There are more core women contributors among big open source projects. When computing women’s percentage among core contributors, we focused on only the biggest projects, whose commits are ranked top 10% in that ecosystem. We found that, among the biggest projects, whose commits are ranked the top 10% in that ecosystem, the percentage of women among core contributors is higher than that of among all contributors.

Open Research Questions

Reasons behind the increase: While our analysis and several recent studies [41, 48] reported a similar trend of increasing percentage of women among open source contributors, we do not yet understand how this has happened. Is it by chance or because some prior diversity efforts have been effective? Are hackathons [39], coding camps [43], or conferences effective in attracting and retaining women contributors? Future research can analyze the reasons behind the increased women’s percentage and reflect on the outcome of prior efforts to improve diversity. Such studies can inform the design and deployment of future diversity and inclusion activities.
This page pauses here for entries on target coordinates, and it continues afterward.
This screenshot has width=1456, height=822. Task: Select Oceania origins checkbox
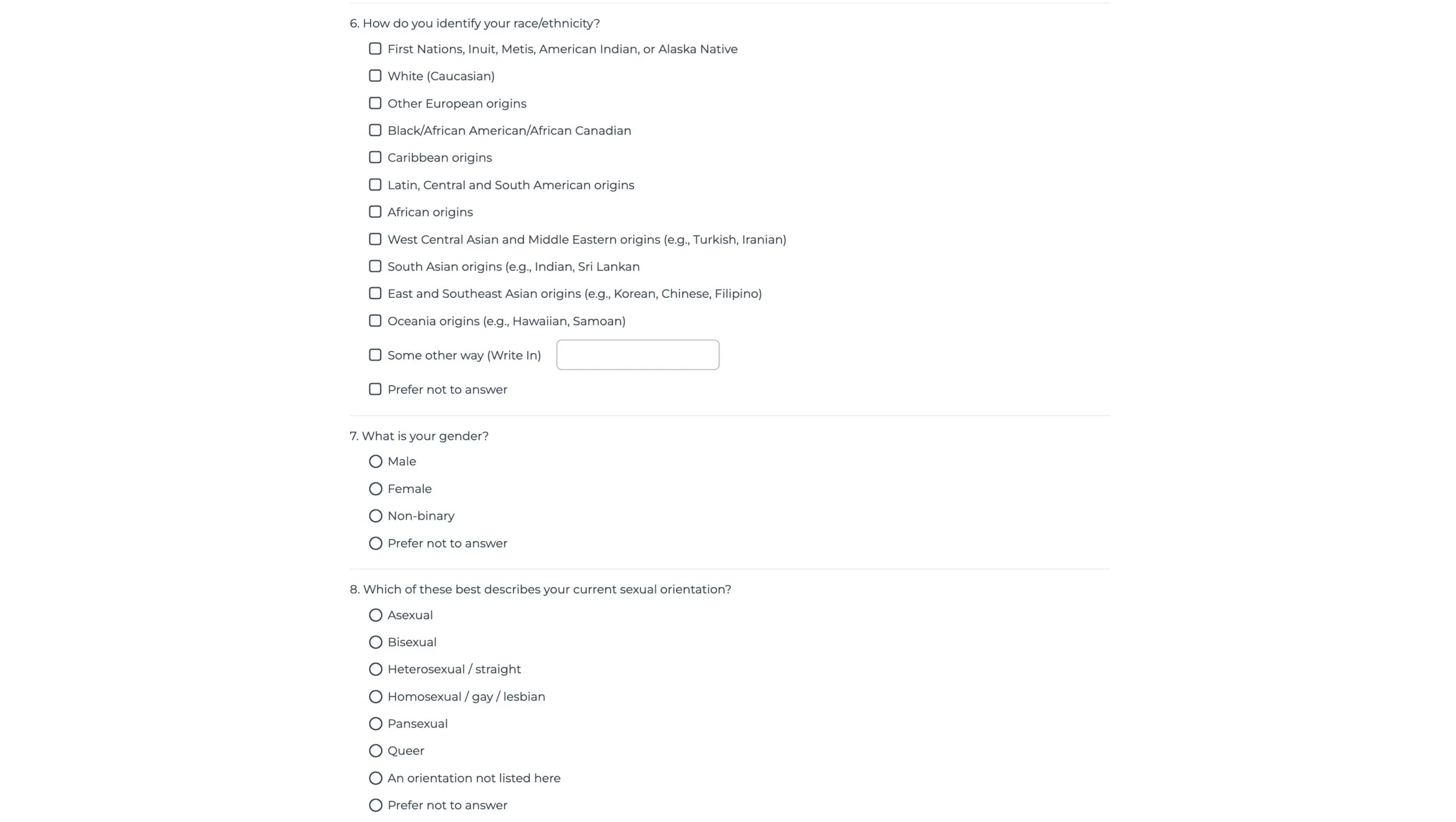[x=375, y=321]
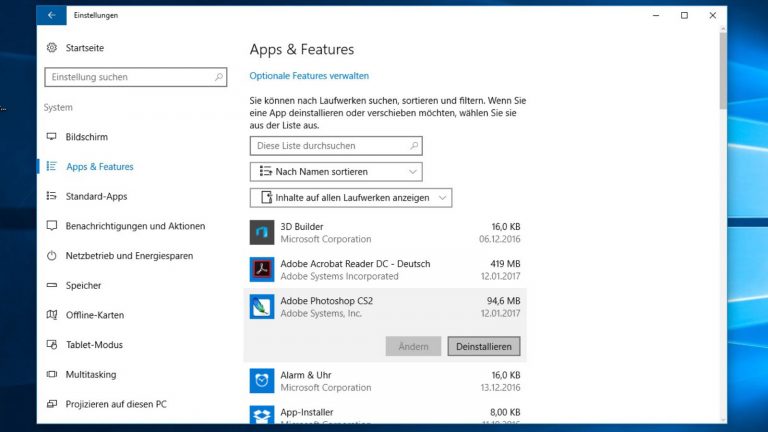The height and width of the screenshot is (432, 768).
Task: Click the back arrow in title bar
Action: 51,15
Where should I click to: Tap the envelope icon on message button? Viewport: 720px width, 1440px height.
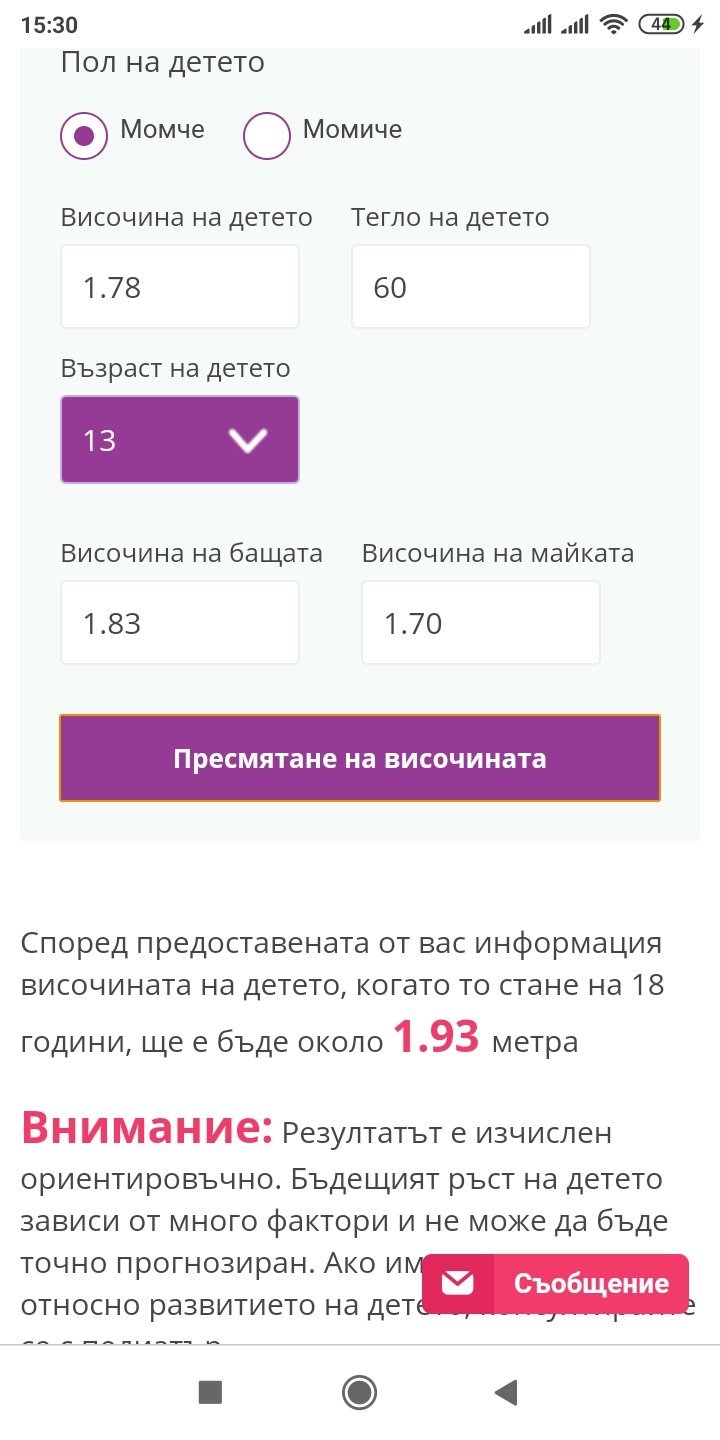(458, 1284)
Ecosystem difference: Our study provides another piece of evidence that the differences in gender representation could be due to the functions of the programming languages. However, more in-depth and targeted studies are needed to test the speculation or provide a reasonable explanation. Is the disparity due to the nature of the programming languages or some community practices?

A fine-grained examination on women’s representation across open source: Although our analysis found differences in gender representation across ecosystems and the level of contributions, there are more ways to slide the data and pinpoint the places with skewer gender distribution. For example, we examined the percentage of women core contributors among big projects and found that the percentage is higher than among all contributors. This is different from a prior result where the percentage of women among core contributors is much lower than that among all contributors [8]. Future studies can further investigate the relationship between gender distributions and project sizes. Our study also did not investigate the non-code contributions. Future researchers can consider adding contributors who only contributed to issue discussions. There are also non-code contributions that are not visible on social coding platforms. Quantifying the gender distribution among these hidden contributors is an open research question.